A year ago — if you can remember that far back — we were all getting ready for the year of the bot. Or, maybe, the year of virtual reality. Tech companies and the press that covers them were prepping us all for a considerable paradigm shift. Buzz was starting to build about chatbots, programs that you conversed with as you would a person. These amazing pieces of software were supposed to harness the power of Natural Language Processing and deep machine learning to change how we interacted with computers (and make a new generation of chatbot middlemen rich). The first consumer virtual-reality headsets were being developed and released; new opportunities for gaming, social networks, journalism, and even activism were being promised. (Not to mention new opportunities for revenue.)
As you know, the paradigm didn’t quite shift. So far — and Facebook freely admits this — the chatbot revolution is off to a slow start, barely out of the primordial ooze and onto the beach. (Where it’s given itself a Nazi armband.) Likewise, virtual reality is ready to sell to consumers but lacking in both ease of use and setup, as well as a robust software library, and sales have been disappointing.
These days, the tech industry is looking increasingly like the auto industry. Sure, cars might now have Bluetooth connections and slightly different contours than the year before, but they’ve had four tires, and pedals, and a steering wheel for a while now.
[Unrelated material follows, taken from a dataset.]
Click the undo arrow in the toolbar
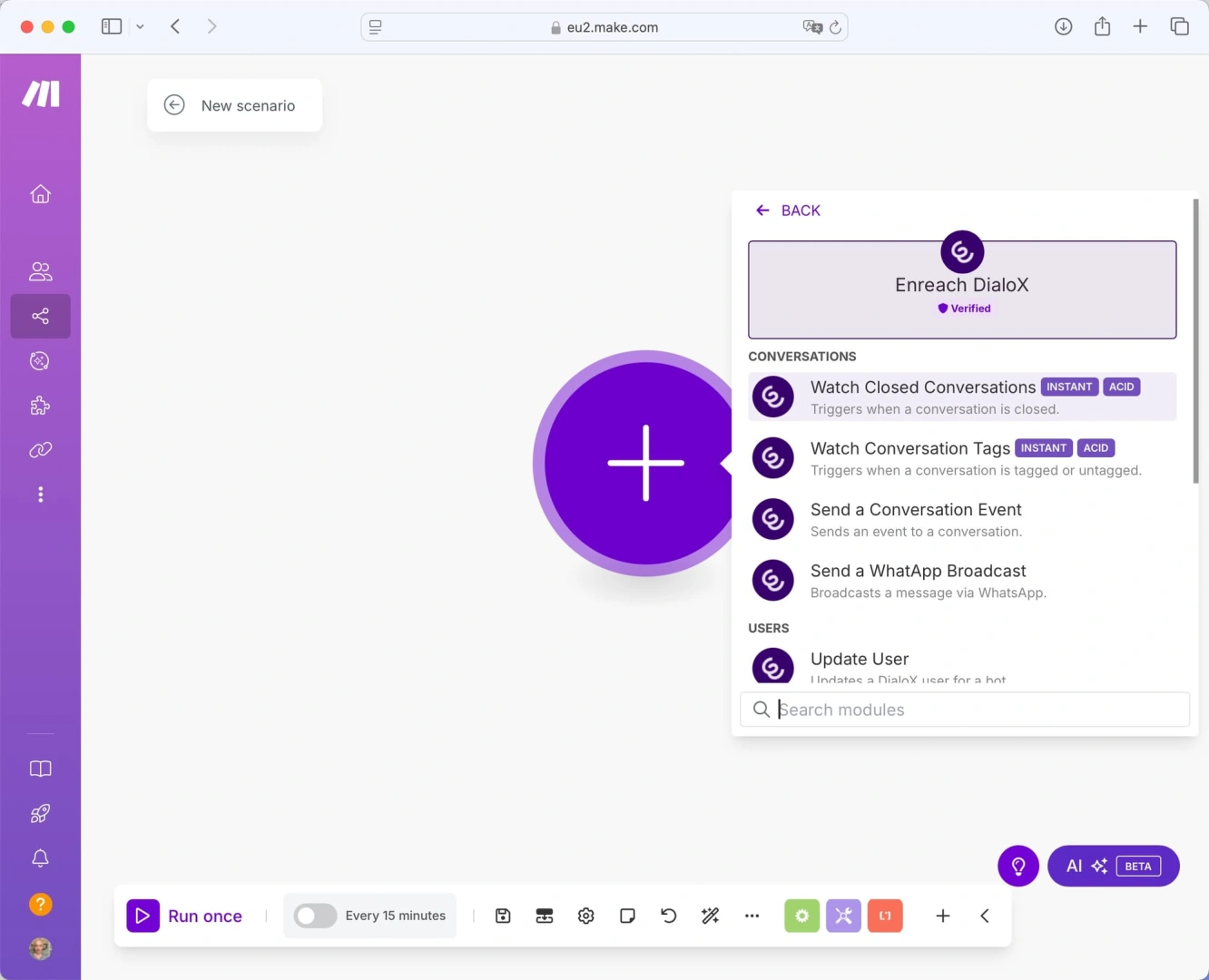Screen dimensions: 1209x980 coord(668,916)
What were once unique gadgets are now commonplace, embedded in the foundation of modern society. Enthusiast culture — people really into cars or computers — still exists and bustles along, but it’s not the core of the business anymore. The question, now, is whether there is anything to get really amped about. It doesn’t look like it. If 2016 was supposed to be, somehow, the Year of Bots and the Year of VR and the Year of the Self-Driving Car, 2017 is shaping up to be the Year of Not Much.
In part, this is an obvious side effect of that fact that most of the country is jacked in via a traditional computer or a mobile device, and general interest in gadgets has waned to the point of boredom. This is not to say that technology won’t continue to improve, only that it will do so in the boring ways we expect: lighter, smaller, faster, stronger, and so on.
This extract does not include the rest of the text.